Gran gives thanks; a change to the Castle Line schedule; The Bartered Bride; a tough time for the Eagle family; two christenings; disapproval of plant collecting; fifty pounds saved; “nippers” on HMS Victory; a new bird on Brownsea Island, and farewell to Winston Churchill.
October 4th 1964: “A quiet afternoon writing more letters”, Gran tells us, and she continues:
…this evening I went to Church, primarily to give thanks for Geoffrey’s safe arrival and Jane Elizabeth’s well-being, but it proved to be a most uplifting and inspiring service, conducted by a visiting clergyman, a Welshman, whose name I unfortunately do not know.

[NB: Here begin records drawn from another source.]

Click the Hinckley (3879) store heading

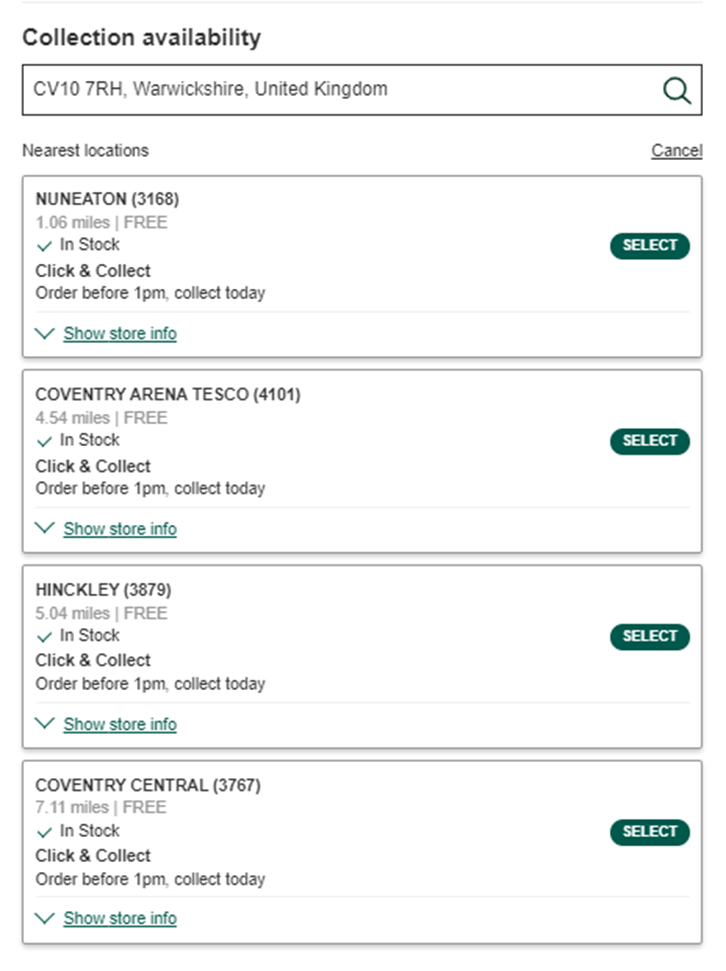pyautogui.click(x=103, y=590)
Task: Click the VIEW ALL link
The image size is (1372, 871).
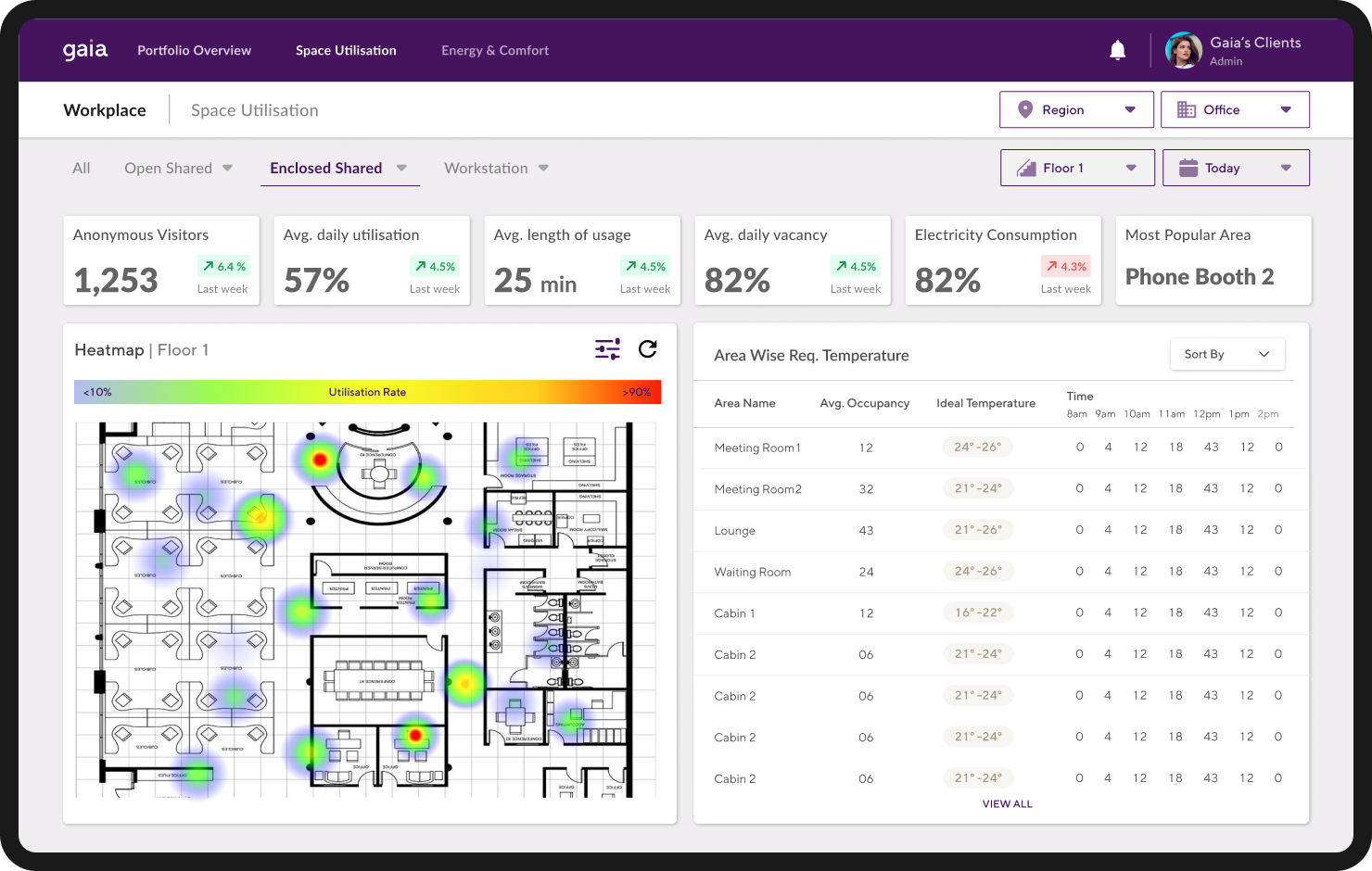Action: click(x=1007, y=804)
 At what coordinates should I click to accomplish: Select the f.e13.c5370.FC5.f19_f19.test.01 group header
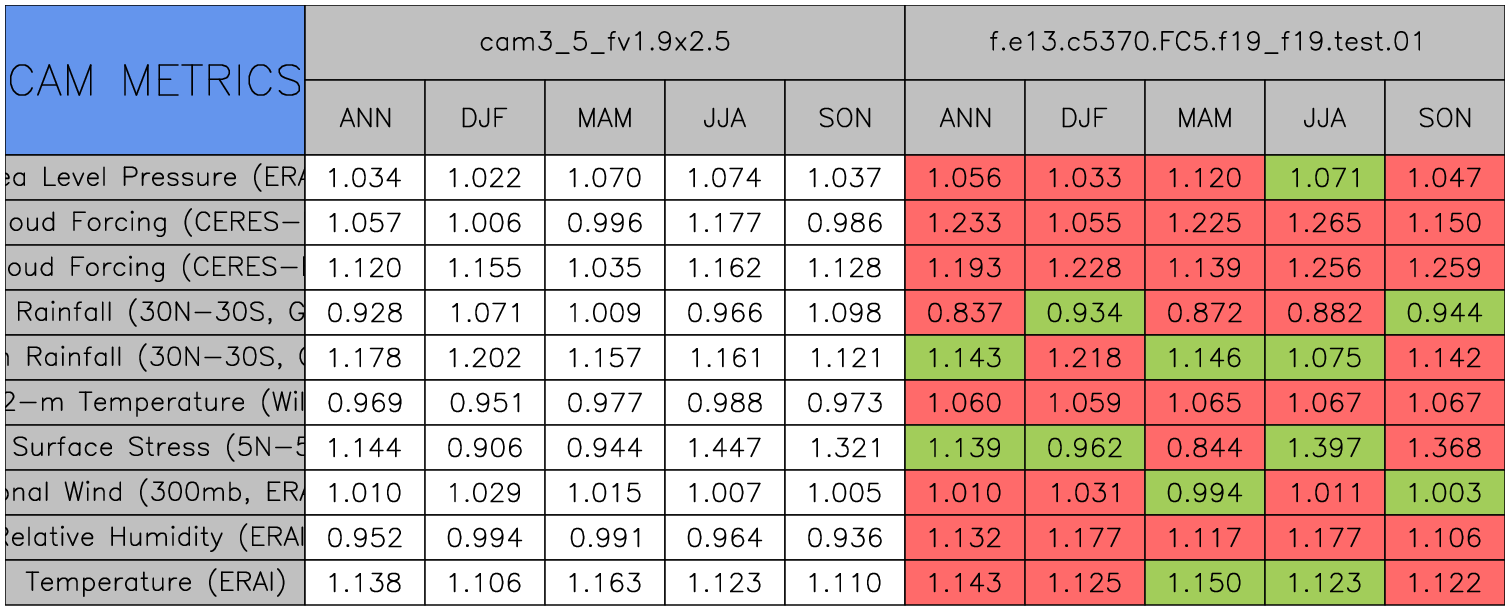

His sermon was based on our interdependence one upon the other and our Brotherhood in God the Father, and he spoke with the utmost sincerity and forthrightness. I shall long remember this evening.
Gran attends the AGM of the Southampton Natural History Society on the 6th. She finds the business tedious, as ever, but, “once disposed of” she says, Mr Ron Eastman:
…showed us two beautiful films, the British Transport Commission’s “Wild Highlands”, and his own, “Way of a River”. This last was a year’s sequence on and about the Test, in Hampshire and was really wonderful, close-up views of birds, flowers, butterflies, moths and caterpillars being quite enchanting.
The next few days are taken up with work for the Fowlers. Shipping, Gran says, is disorganised owing to another dockers’ strike. Diana Fowler has told me that Union Castle sailings to South Africa always took place at the same time and on the same day each week, but on October 8th, Gran writes:
This afternoon we packed for the “Windsor Castle”, which sails tomorrow, a day late – the first time in all my shipping experience that a Castle boat has failed to sail at four o’clock on a Thursday.
The weather too, affects shipping at this time, “Sunset was golden in the west, and it is a still quiet night”, she says on October 10th, and continues:
We seem to have missed the gales that ravaged the Channel Islands last night and delayed the departure of the “France” from France last night. She should have arrived in Southampton at ten o’clock but did not do so until three o’clock this morning!
At the end of another day delivering flowers at the docks, Gran has tea with Tommy and Bob before:
…going to the Gaumont Theatre… to see a performance by the Sadlers Wells Opera Company of Smetana’s “Bartered Bride”. It was very colourful and extremely well sung and acted. I enjoyed it immensely. I saw several people whom I knew, including Helen Horne, with Mary and Jill Harding, with whom I had a lift home.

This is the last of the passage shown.